Исходный текст:
++++++

Людям непременно надобны видимые знаки, несчастию немому они сочувствовать не могут. «Вот видите этого толстого мужчину с усами – он сидел год в тюрьме», – и все: «Ах, боже мой! Бедный, что он вынес!» Ну, а какая же тюрьма в образованном государстве может сравниться с свободной жизнью этой женщины? С чего тюремщику, если он не какой-нибудь изверг, которых так же мало, как и великих людей, с чего ему ненавидеть колодника? Они оба несут две довольно тяжелые ноши, и тюремщик, исполняя свою обязанность, не смеет идти далее приказа. Конечно, заключение тяжело, – я это знаю лучше многих, – но ставить тюрьму рядом с семейными несчастиями смешно. Люди, по своему несовершеннолетию, только те несчастия считают великими, где цепи гремят, где есть кровь, синие пятна, как будто хирургические болезни сильнее нравственных.
Когда я хожу по улицам, особенно поздно вечером, когда все тихо, мрачно и только кое-где светится ночник, тухнущая лампа, догорающая свеча, – на меня находит ужас: за каждой cтеной мне мерещится драма, за каждой стеной виднеются горячие слезы, – слезы, о которых никто не сведает, слезы обманутых надежд, – слезы, с которыми утекают не одни юношеские верования, но все верования человеческие, а иногда и самая жизнь. Есть, конечно, дома, в которых благоденственно едят и пьют целый день, тучнеют и спят беспробудно целую ночь, да и в таком доме найдется хоть какая-нибудь племянница, притесненная, задавленная, хоть горничная или дворник, а уж непременно кому-нибудь да солоно жить.
Отчего все это? Я полагаю, что вещество большого мозга не совсем еще выработалось в шесть тысяч лет; оно еще не готово; оттого люди и не могут сообразить, как устроить домашний быт свой.
Право так. У большей части людей мозг ребячий, – им надобны дядьки, няньки, педели, наказания, приказания, карцеры, игрушки, конфекты и прочее – дело детское!
II
Богатые люди по большей части или моты, или скупцы; на сотни выищется один, который умеет управлять своим состоянием, не впадая в крайность расточительности или скупости. Совершенно случайное сосредоточение огромных средств как-то кружит голову людям; они бросают их или не употребляют, доказывая в обоих случаях ненужность их. Впрочем, не надобно ставить расточительность и скупость на одну доску. Расточительность носит сама в себе предел: она оканчивается с последним рублем и с последним кредитом; скупость бесконечна и всегда при начале своего поприща; после десяти миллионов она с тем же оханьем начинает откладывать одиннадцатый. Расточительность поправляет сделанное стяжанием, она видит горсть золота в своих руках, неизвестно как в них попавшуюся, невыработанную, свалившуюся с неба, – и бросает ее за наслаждения, пиры, за упоение негой, за удобства роскоши. Конечно, это дурно, т. е. то дурно, что человек ставит высшим наслаждением суетное удовлетворение желаний, если и не порочных, то пустых; но вред расточительности больше отрицательный; мот мог бы лучше употребить себя и свои средства – без сомнения; но он и не удерживает эти средства в своих руках, а отдает их другим; собственно, гнусного, преступного ничего нет в расточительности; мотовство часто сопрягается с художественной любовью изящного, с благородными порывами. Избалованный мот иногда откажет в участии, но даст денег; скупой никогда не откажет в участии, но никогда денег не даст. В моте есть что-то избалованное, прихотливое, распущенность характера гетеры, в скупце – что-то преступное, антисоциальное, он похож на шакала, он хуже его. Дидро говорит, что он знает только один порок, и этот порок – скупость.

++++++

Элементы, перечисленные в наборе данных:
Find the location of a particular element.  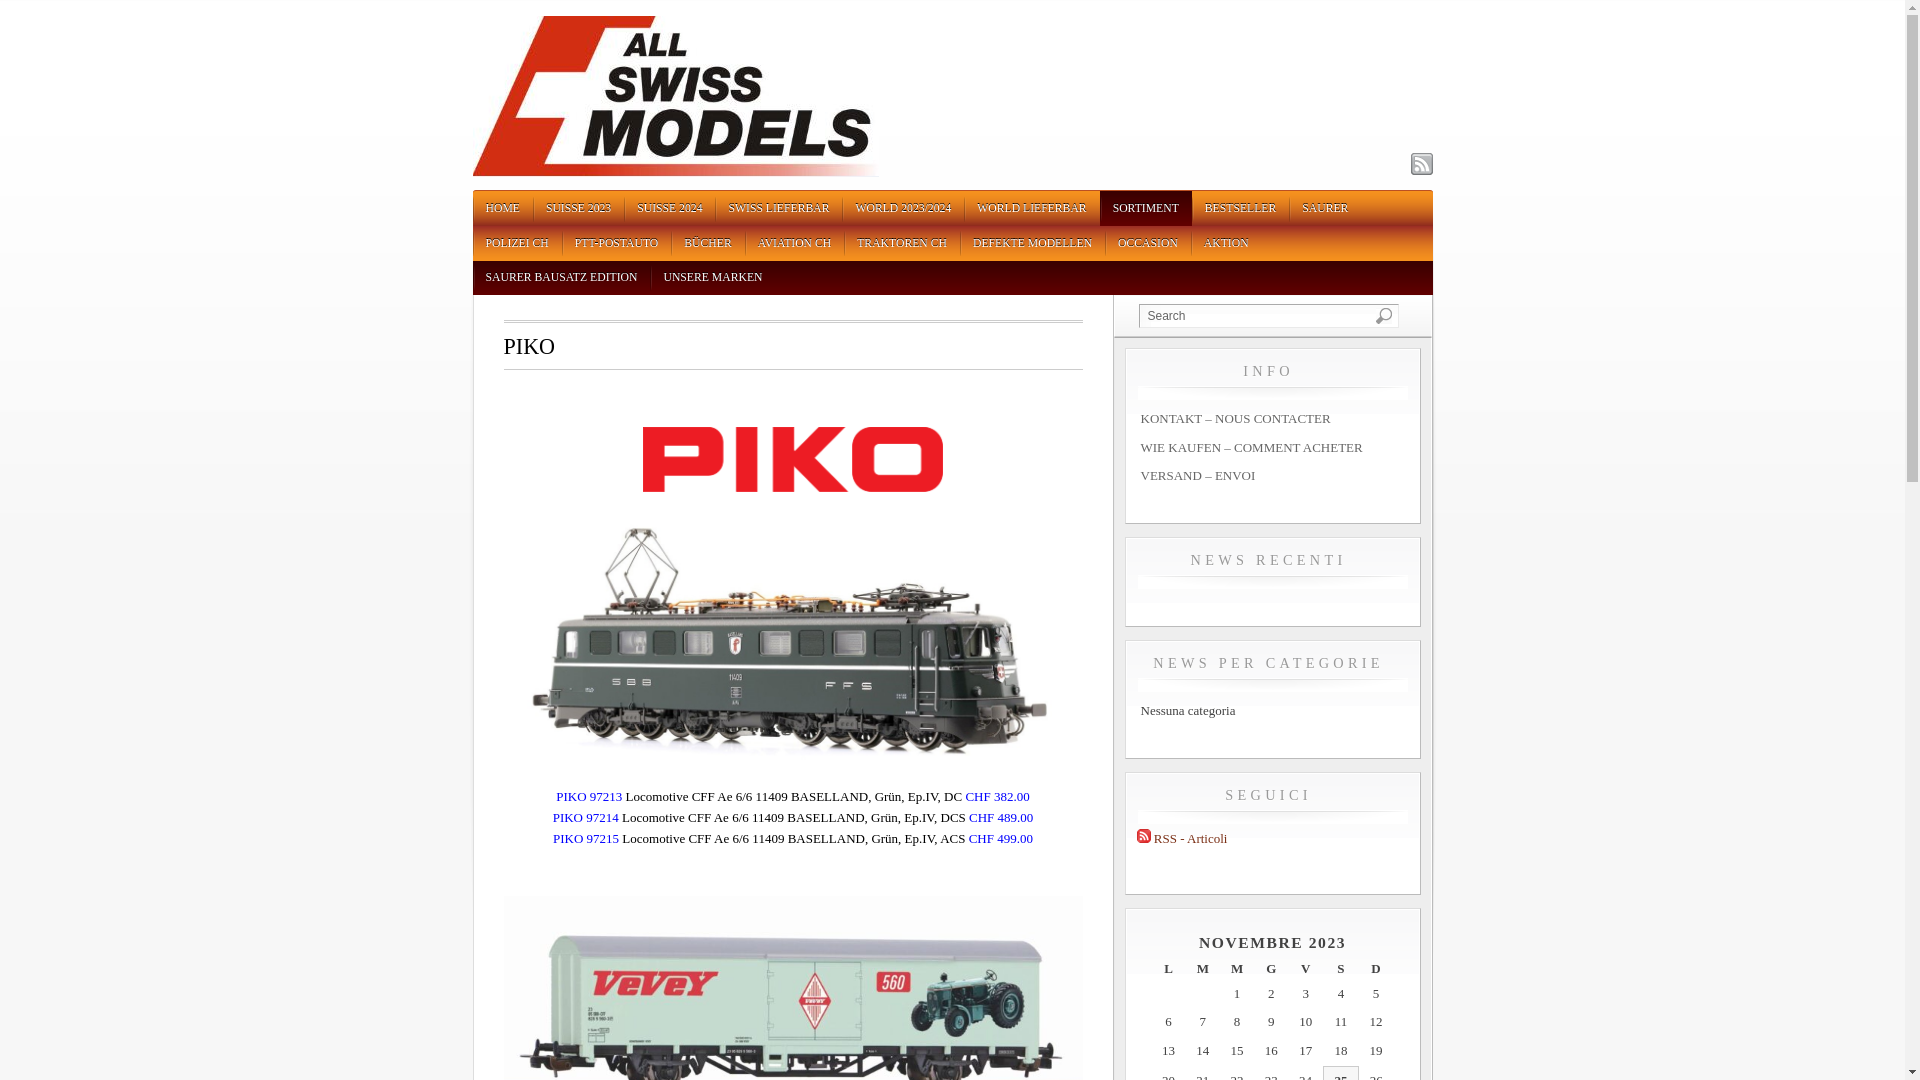

'PTT-POSTAUTO' is located at coordinates (616, 242).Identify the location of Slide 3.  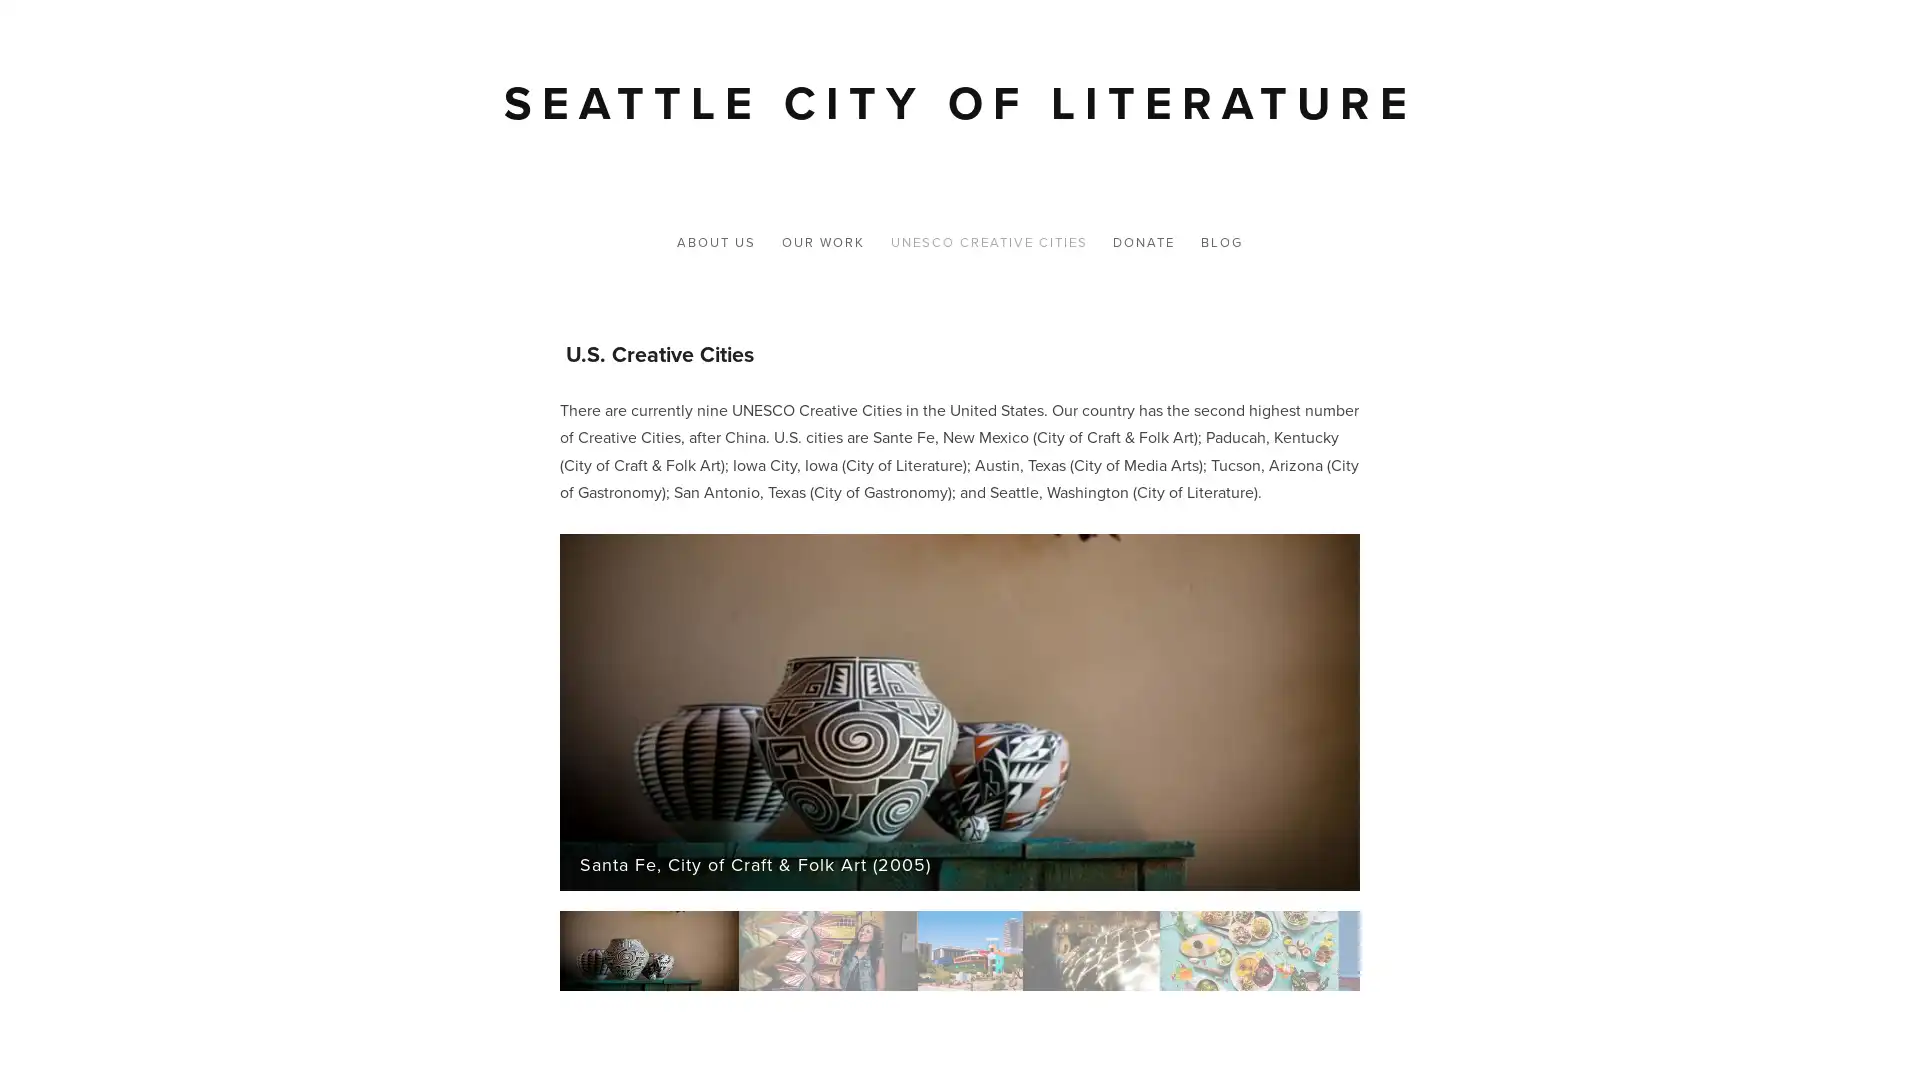
(958, 950).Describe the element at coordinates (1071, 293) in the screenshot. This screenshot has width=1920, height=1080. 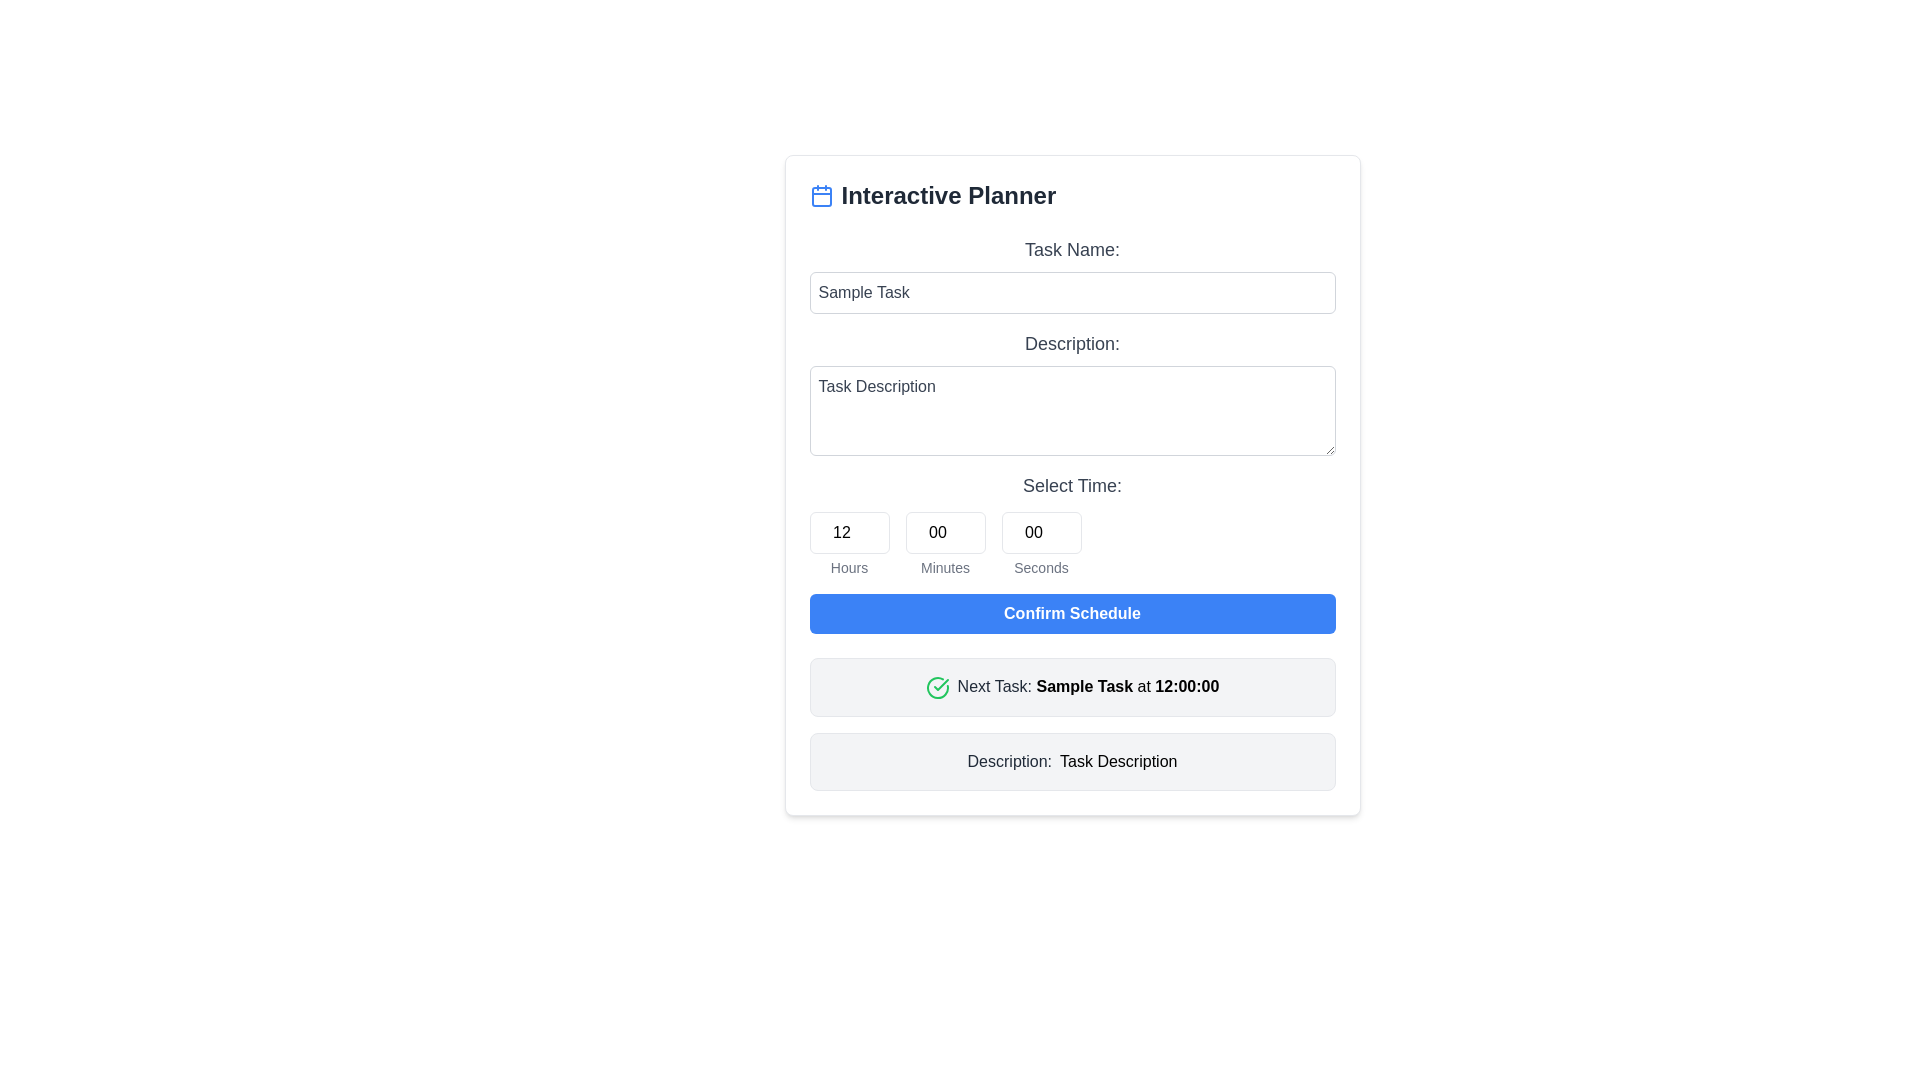
I see `the 'Task Name:' input field to focus and start typing, which is the first input field in the form interface` at that location.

++++++

Продолжите исходный текст, рассуждение о расточительности и скупости, начиная сразу после его последнего предложения. Данные являются самостоятельным материалом и к тексту не относятся.

Ответ:
Ревнивая привязанность к имуществу безнравственна; богатство хранимое более развращает человека, нежели богатство расточаемое; оно, как тяжелая гиря, стягивает к земле всякий порыв, всякую благородную мысль; не имущество принадлежит скупому, а скупой имуществу. Слово «недвижимое имение» значит для скупца капкан, в который пойман подвижный дух его. Деньги и богатство – страшный оселок для людей: кто на нем попробовал себя и выдержал испытание, тот смело может сказать, что он человек. Самоотвержение на поприще гражданственности, мужество на поле битвы, смелая речь, патриотизм, готовность служить другу рукой, головой – все это довольно часто встречается на белом свете; но… но до кармана касаться не советую тому, кто хочет сохранить юношеские верования. Где люди, которые не согнутся под бременем ожидаемого миллиона? А если есть такие, которые не своротят с прямой дороги для чужого миллиона, то, конечно, нет таких, которые не своротят, чтоб сохранить свой собственный.